Line by line, transcribe the records exactly.

BEGIN Information

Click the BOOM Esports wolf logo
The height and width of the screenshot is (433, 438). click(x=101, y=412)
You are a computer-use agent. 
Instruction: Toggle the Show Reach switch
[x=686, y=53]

END Information

• [Problem solution]
Click the BOOM Esports wolf logo
The height and width of the screenshot is (433, 438). click(x=101, y=412)
You are a computer-use agent. 
Instruction: Toggle the Show Reach switch
[x=686, y=53]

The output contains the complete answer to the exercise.